Sometimes it is best to start with what you don't know, and since you are writing about Thoreau at a fairly young age, you probably don't know enough about his tome of writings to overly praise or condemn him; you probably don't get all the complexities and nuances of his arguments in what you have read, so if you decide to attempt a strict literary analysis, you run the risk of sounding uniformed at best and arrogant at worst—but don’t let this dissuade you from writing about Thoreau! This doesn’t mean you have not had a profound and transformative literary experience; it does not mean that your thoughts, insights, and opinions are not as valid as those of the most seasoned critic. It simply means that a narrative essay—since its genesis is in the undeniable validity of you—is probably your best approach to writing about your experience reading and reflecting on the first chapter of Walden—that maddening treasure trove of pithy wisdom and parables simply called, “Economy—“
Use your journal as an extension of your head and heart and soul. Thoreau kept a daily journal—thousands upon thousands of pages—which was filled with detailed observations on the world around him and piercing reflections on the world within him that helped him see—from the vantage point of distance—the world as it really was (and in most ways still is). Thoreau’s cabin on Walden Pond was not a place for Thoreau to escape society, but more of a “place” for him to see and report on society with all of its frauds, hypocrisies, and glories in full and unhindered view. Thoreau knew, as Buddha said (Thoreau was well-versed in the literature and traditions of the east) that “a muddy puddle only clears if left alone.” It is in this way that you need to reflect on what you’ve read and taken away from a first reading of “Economy.” You need to step away and fill your own journal (and many of you already have) with your thoughts on your initial impressions of Thoreau, and, more specifically, “Economy.” A wise person will step away and think. Only a fool would run away.

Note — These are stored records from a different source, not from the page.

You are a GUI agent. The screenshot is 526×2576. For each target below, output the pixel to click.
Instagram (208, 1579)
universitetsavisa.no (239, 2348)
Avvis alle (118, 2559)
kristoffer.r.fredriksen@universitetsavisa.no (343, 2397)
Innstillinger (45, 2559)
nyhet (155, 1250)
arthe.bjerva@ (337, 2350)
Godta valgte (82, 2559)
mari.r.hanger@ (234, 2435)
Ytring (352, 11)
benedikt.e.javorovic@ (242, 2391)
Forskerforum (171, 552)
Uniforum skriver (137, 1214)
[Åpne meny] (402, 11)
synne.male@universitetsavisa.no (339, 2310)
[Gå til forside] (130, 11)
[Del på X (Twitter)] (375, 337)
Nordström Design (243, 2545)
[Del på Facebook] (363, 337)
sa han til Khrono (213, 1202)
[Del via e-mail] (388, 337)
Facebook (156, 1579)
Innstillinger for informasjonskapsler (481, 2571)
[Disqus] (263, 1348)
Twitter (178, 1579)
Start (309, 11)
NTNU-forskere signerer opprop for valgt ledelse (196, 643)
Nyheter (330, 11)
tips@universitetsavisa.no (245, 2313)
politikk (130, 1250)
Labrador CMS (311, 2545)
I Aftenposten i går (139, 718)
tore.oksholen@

Wisdom is not in knowing an answer; wisdom is in knowing and balancing the answers. If you really want the glory of insight, then you must tackle great literature humbly. Walden does not yield its secrets easily, and so it is important that you approach this essay as you would a bird in a bush—slowly, quietly, and with a determined focus. Be confident in your thoughts, for a good question is often better than a good answer. Your readers will embrace your odyssey of discovery; they will be drawn to your search for meaning and method in Walden. Retrace your first tentative steps. Go back to your text and look at again at your scribbles and highlights and underlines. These are the cairns you leave behind as you move ahead in your journey. Something caught your eye; dig deeper than you did on your first read. Question your initial assumptions and opinions and weigh the possibilities of truth. Write down your thoughts, for it is only through words that our thoughts are made real. Stare at the blank page until drops of blood form on your forehead!
A writer reads the writer as much as the writing piece. Get to know “Economy” in the most real and in depth way you can. This is the best way to prepare for a “true” essay. Aside from your classmates, it will probably be hard to find someone to talk to in your circle of friends about Thoreau, and “Economy” in particular; however, the internet is full of people who have already shared their thoughts about Walden in some pretty insightful pieces of writing. Find them. Read what they have to say. Measure their words against your own words or your own thoughts. Throw the thoughts into the air and separate the wheat from the chaff—and then collect only the best grains you can find.
For homework, assuming you have read this far, prepare yourself for writing an essay. Prepare to fully explore a thought. “What did the first chapter of Walden offer you, and what did you take away?” Write a journal entry about what you are doing to prepare for writing this essay. We’ll see on Monday who is preparing and who is not. Don’t injure eternity.